Once again this hypocritical fucktard is blasting a company for making a proper business decision. Kroger does not want to subsidize those stores that are unprofitable.
Open a minority-owned store in the area instead of blasting Kroger. Not everything is racially based.
“Food Deserts” where there is a distinct lack of grocery stores is a real thing. It tends to hit poor, inner city people harder, as they tend to rely on buses and other means of transportation that make regular visits to suburban grocery stores rather difficult.
Besides the whole idea of trying to carry a bags of groceries on a damned bus.
It’s not exactly the most radical thing he’s said, and he’s speaking on the King anniversary of ways to continue to fight back and peacefully demonstrate.
Considering the very real threat of food deserts in our inner cities (IANAE on the area in question), I think it’s justified. Hardly worthy of a STFU request.
I am totally aware of food deserts. I live outside Detroit. A company should not be shamed for closing stores that lose money. The community can do a co-op style store or partner with a distributor such as SpartanNash and open an independent store.
I’m not sure what onus should be on companies versus communities and charity and larger levels of government, but I don’t see how Jackson is being hypocritical. Does his organization buy up local grocery stores and shut them down or something?
I’m a little skeptical. How would they do such an analysis?
It may be that while the one store was profitable, it is only so because of proximity to the other stores. If the other stores go away, they lose some economy of scale. So, the group is net unprofitable.
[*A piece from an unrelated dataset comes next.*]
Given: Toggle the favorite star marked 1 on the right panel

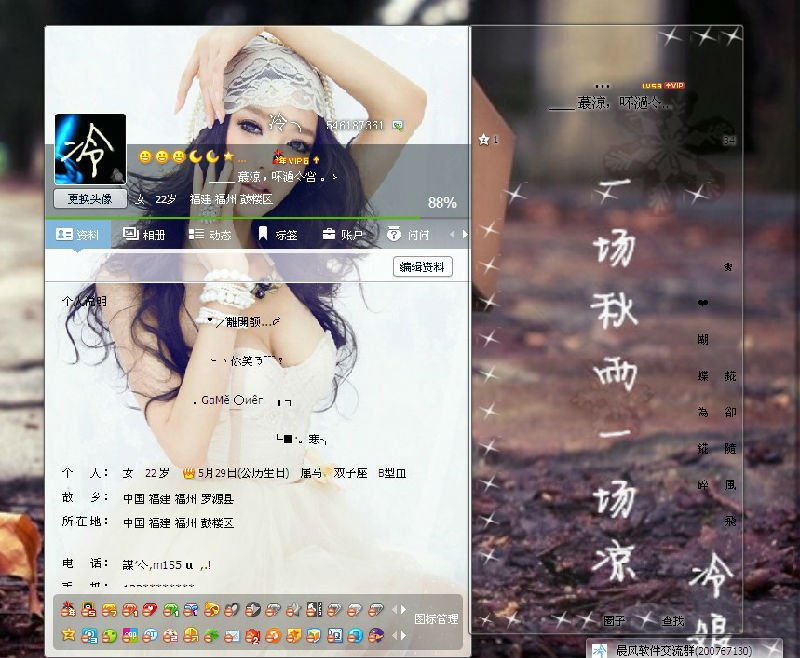Looking at the screenshot, I should (x=484, y=140).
I’m going on memory here but hasnt the whole picture of food deserts and their impacts shown to be much more complex? I believe it was shown that it was much more than the lack of access to healthier foods that caused those in poverty to make the food choices they made. It was also culture and habit and other factors. It was found that even when these poverty stricken people WERE given access to healthy foods and full grocery, they made the very same types of food choices as they made before in the food deserts.
Unless Kroger gave them access to all of their internal numbers (cost of good, cost of labor, etc). Their analysis is nothing more than a WAG with a targeted outcome (given that the client had a vested interest in said outcome). It’s like an in-house political poll, useful in limited circumstances, but often applied outside those boundaries.
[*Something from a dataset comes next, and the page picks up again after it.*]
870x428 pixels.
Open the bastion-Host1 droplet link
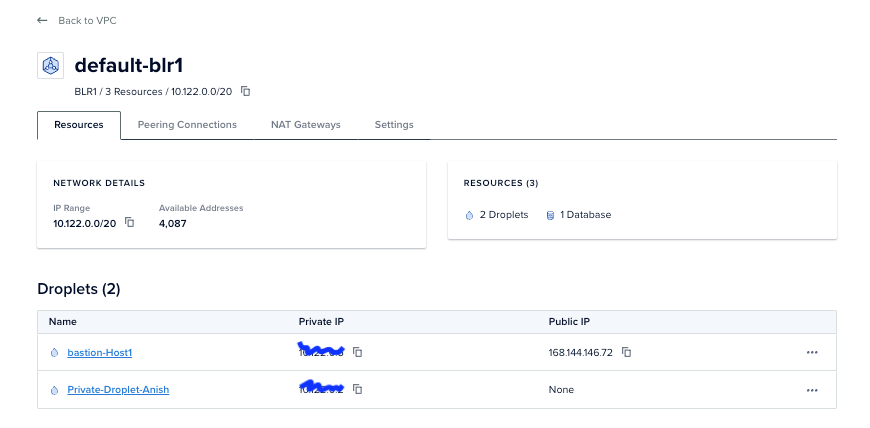(100, 353)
That reaction seems a little touchy and oversensitive on behalf of what is, after all, a non-human entity with no feelings to hurt. If a widespread boycott makes it less profitable for Kroger to close stores in certain neighborhoods than to continue to subsidize them as “loss leaders”, so to speak, then instituting such a boycott could be a shrewd move, from the point of view of the Kroger’s customers in those neighborhoods.
I don’t see anything intrinsically wrong in trying to influence consumers to tip a business’s profitability scales in favor of a particular desired outcome. And I don’t see the point of getting offended because somebody criticizes a business for making a choice that results in an undesired outcome.
Kroger has the legal right to make whatever business decisions are most favorable to its bottom line. And everybody else, including Jesse Jackson, has the right to try to impact the favorability of those decisions by publicly criticizing them.
He’s still failing, I look at peoples’ political posts on Facebook all day long and listen every single day to political stations on Sirius XM - POTUS, Julie Mason, Steele & Ungar, Michael Smerconish, and even Patriot to hear the right-wing rants for perspective. And the first I’m hearing about Jesse Jackson’s recent activities is right here in this thread.
Given that our national food distribution system is entirely market driven, I think it’s fair to expect that the retailers will maintain some level of un- or less-profitable outlets. Of course, this needs to be legislated, probably at the state level.
There is no reason that we can’t require low income food distribution in the same way that we require real estate developers to include low-income housing at some percentage of their construction. But it is incumbent upon the legislators to set up the requirement and to make sure it applies fairly to all food retailers.
I agree that it is unfair to just decide out of the blue that a particular retailer is responsible for covering a particular area unprofitably.
I also think that given the high-density populations of most of these food deserts, it is de facto proof that our “WIC” and/or “FoodStamps” programs are not providing enough per family. Ostensibly, there is a certain amount of food money available to every family in the USA. If a large number of those families together are still not enough to make food distribution in the area economically feasible, then the amount we are giving is too low.